Astrotime is a rust library for dealing with time for scientific and astronomical purposes on the surface of the Earth, or for satellites of the Earth. It is not sufficient for space travel or for solar system objects.

Here is an example of getting the current time:

let now = std::time::SystemTime::now();
let now: Instant = TryFrom::try_from(now).unwrap();
let date: DateTime<Gregorian, Utc> = now.into();
println!("{}", date);

How many seconds have elasped since the UNIX epoch, until New Years 2026? This will yield 1767225628 seconds.
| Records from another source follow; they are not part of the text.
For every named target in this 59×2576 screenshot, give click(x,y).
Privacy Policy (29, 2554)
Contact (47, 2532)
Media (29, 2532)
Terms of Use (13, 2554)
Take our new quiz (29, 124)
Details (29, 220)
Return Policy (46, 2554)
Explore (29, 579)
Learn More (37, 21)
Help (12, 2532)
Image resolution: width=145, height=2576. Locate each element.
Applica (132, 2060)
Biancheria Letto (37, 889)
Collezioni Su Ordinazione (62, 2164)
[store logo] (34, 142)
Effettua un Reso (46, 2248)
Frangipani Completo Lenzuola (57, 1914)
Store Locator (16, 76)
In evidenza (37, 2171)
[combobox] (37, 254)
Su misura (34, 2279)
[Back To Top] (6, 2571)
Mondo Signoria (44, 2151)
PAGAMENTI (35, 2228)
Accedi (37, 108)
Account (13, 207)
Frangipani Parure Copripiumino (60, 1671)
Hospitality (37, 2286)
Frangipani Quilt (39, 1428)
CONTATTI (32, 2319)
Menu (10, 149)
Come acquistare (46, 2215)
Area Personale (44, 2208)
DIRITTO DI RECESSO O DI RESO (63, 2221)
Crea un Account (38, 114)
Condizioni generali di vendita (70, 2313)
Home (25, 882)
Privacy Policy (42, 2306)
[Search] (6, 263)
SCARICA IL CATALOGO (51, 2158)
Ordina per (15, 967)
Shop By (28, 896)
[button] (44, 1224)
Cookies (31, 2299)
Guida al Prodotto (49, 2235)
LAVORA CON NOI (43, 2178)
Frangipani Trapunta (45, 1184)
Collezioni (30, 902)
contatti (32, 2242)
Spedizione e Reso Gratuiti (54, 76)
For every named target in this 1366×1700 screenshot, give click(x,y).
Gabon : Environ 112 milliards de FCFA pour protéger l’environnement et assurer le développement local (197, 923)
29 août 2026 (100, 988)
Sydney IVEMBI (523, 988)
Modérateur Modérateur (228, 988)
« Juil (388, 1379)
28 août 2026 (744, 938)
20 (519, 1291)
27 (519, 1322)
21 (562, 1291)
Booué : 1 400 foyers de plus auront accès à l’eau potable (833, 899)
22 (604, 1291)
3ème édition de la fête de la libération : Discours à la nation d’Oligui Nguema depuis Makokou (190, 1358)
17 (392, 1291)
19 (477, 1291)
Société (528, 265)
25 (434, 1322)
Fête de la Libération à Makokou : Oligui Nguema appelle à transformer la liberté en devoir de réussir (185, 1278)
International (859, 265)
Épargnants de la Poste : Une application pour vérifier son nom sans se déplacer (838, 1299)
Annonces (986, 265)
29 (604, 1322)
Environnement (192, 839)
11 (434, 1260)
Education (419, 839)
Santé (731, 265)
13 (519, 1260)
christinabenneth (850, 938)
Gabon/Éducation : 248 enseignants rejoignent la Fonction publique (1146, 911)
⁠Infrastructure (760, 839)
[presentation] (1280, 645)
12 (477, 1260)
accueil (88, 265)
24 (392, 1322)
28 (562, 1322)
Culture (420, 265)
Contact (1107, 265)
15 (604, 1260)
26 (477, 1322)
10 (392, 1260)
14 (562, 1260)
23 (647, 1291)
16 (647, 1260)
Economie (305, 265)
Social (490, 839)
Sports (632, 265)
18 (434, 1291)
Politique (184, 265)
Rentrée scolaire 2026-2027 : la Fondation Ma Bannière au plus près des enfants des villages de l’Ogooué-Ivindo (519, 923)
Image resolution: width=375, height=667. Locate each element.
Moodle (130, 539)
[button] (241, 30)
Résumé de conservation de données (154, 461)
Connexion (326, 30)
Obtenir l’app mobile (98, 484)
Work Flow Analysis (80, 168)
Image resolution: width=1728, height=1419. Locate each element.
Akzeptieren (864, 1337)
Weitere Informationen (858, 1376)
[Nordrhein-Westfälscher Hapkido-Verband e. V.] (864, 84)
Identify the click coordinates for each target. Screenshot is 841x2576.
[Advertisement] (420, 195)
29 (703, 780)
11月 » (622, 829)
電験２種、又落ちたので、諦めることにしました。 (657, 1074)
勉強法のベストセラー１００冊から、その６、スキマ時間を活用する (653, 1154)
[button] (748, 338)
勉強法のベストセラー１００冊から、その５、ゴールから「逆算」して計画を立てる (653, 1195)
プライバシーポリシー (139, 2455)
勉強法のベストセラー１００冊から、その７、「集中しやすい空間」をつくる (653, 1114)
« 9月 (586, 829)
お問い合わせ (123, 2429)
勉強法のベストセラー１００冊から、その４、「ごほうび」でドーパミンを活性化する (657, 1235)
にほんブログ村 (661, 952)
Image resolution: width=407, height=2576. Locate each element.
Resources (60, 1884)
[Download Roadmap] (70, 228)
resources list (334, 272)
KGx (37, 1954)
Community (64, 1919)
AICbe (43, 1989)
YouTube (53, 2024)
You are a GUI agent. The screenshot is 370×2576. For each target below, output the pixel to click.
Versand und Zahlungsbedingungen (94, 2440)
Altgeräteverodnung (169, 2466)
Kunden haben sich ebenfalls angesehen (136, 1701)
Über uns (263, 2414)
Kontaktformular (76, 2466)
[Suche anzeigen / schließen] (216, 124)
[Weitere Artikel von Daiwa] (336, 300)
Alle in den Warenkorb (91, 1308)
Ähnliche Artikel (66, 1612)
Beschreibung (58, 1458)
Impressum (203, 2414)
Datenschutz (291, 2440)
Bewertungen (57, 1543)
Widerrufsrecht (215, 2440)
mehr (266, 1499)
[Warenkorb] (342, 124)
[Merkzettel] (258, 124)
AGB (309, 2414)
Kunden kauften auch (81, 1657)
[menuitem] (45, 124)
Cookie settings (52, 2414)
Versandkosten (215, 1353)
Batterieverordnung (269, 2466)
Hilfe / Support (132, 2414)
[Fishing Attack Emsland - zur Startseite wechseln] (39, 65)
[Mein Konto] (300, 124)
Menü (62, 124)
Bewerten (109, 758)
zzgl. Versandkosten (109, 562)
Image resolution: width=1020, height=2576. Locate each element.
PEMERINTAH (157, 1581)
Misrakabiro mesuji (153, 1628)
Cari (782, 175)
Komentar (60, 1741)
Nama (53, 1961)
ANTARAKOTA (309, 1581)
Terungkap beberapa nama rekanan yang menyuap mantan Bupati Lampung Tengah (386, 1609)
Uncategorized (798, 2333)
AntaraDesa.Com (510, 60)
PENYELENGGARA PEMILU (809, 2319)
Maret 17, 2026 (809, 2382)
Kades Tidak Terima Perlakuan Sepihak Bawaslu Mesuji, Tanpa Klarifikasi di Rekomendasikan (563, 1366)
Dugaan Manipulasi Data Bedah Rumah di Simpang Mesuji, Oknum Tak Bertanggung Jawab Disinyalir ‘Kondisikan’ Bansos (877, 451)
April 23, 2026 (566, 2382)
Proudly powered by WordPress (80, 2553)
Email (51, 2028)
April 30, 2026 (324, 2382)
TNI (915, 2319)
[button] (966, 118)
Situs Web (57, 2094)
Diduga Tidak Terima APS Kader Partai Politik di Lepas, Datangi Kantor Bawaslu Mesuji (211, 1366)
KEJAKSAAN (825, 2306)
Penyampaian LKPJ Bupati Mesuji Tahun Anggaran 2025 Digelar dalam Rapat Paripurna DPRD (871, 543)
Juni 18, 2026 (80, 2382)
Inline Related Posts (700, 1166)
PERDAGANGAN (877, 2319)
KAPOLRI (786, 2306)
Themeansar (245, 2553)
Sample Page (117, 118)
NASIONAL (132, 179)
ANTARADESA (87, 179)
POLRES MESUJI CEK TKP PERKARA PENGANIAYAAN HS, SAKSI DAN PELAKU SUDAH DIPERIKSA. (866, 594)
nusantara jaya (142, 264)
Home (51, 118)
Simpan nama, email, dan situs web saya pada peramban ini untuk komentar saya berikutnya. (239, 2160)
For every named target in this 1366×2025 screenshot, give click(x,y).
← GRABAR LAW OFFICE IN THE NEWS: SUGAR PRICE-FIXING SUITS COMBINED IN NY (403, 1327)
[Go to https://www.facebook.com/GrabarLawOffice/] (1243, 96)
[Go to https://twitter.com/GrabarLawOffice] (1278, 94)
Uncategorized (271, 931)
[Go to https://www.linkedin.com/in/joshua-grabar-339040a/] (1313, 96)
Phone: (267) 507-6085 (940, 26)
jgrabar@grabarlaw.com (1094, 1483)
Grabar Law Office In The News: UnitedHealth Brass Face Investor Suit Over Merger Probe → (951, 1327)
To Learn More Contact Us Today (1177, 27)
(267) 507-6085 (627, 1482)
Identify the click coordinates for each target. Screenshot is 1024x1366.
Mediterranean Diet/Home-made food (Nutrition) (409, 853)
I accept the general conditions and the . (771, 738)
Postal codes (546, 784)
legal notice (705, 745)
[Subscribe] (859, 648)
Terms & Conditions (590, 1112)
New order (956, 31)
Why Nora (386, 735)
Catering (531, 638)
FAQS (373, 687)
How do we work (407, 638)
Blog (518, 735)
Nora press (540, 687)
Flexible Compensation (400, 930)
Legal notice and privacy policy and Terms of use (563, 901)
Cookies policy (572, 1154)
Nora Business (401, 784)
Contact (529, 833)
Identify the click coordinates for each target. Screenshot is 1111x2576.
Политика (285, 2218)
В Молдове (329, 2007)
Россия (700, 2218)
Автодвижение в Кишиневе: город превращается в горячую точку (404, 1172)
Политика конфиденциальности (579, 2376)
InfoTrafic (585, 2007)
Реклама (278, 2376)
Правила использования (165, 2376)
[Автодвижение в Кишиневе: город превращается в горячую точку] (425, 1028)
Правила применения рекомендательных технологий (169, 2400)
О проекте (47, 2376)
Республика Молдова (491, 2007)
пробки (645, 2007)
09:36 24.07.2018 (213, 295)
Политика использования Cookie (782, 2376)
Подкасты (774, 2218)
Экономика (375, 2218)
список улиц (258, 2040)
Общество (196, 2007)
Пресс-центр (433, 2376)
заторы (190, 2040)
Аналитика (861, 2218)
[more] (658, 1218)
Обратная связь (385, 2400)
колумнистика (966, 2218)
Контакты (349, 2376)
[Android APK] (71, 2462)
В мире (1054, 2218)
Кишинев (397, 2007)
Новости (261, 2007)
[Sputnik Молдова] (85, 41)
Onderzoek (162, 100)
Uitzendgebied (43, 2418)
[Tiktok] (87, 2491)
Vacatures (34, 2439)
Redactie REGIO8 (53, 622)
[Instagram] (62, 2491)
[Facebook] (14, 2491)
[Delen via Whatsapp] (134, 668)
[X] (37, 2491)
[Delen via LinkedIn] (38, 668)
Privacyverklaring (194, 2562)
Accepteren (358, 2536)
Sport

Unixtime for that moment was 1767225600 because it ignores the leap seconds that also passed.

let now: DateTime<Gregorian, Utc> = DateTime::new(2026, 1, 1, 0, 0, 0, 0).unwrap();
let n: Instant = now.into();
let d: Duration = n - Epoch::Unix.as_instant();
println!("{} seconds", d.seconds_part());

Structs§

DateTime
A calendar date and time, with attosecond precision, representing the time elapsed since the start of the Common Era in a traditional way according to a particular time Standard.
Duration
Duration is an interval of time
Gregorian
Instant
An Instant is a precise moment in time.
Julian
Tai
International Atomic Time (TAI)
Tcg
Geocentric Coordinate Time (TCG)
Tt
Terrestrial Time (TT)
Utc
Universal Coordinated Time (UTC)

Enums§

Epoch
A reference for a well known Instant in time, used for offsetting events from.
Error
Error type for the crate

Constants§

ATTOS_PER_SEC_F64
ATTOS_PER_SEC_I64
ATTOS_PER_SEC_U64

Traits§

Calendar
This specifies traditional Calendar settings that use the traditional 12 months and have leap years. This is implemented for Gregorian and Julian. It does not handle more esoteric calendars.
Standard
A standard of time

Functions§

leap_instants
This returns the Instants directly after leap seconds.
leap_seconds_elapsed_at
This counts how many leap seconds have elapsed at a given instant.